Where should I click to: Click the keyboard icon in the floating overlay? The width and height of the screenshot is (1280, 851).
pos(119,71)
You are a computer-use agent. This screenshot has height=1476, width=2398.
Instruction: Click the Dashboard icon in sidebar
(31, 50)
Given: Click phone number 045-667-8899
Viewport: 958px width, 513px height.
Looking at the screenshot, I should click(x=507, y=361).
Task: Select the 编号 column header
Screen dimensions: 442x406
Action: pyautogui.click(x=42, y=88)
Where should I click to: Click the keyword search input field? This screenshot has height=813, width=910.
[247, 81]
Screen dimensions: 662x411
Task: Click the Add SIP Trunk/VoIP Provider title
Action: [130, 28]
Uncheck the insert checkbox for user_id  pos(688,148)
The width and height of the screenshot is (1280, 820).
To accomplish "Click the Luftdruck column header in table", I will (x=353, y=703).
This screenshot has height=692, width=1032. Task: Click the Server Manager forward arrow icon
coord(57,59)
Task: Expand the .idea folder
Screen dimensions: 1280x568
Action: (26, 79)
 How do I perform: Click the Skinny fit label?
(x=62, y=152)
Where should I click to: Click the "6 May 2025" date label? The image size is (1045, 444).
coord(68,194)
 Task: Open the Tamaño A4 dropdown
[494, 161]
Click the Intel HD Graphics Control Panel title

## DIRECTIONS
If a line in the listing holds the word "header", list that line.

## RESPONSE FOR THIS EXERCISE
Task: Select the 编号 column header
To accomplish "Click the Luftdruck column header in table", I will (x=353, y=703).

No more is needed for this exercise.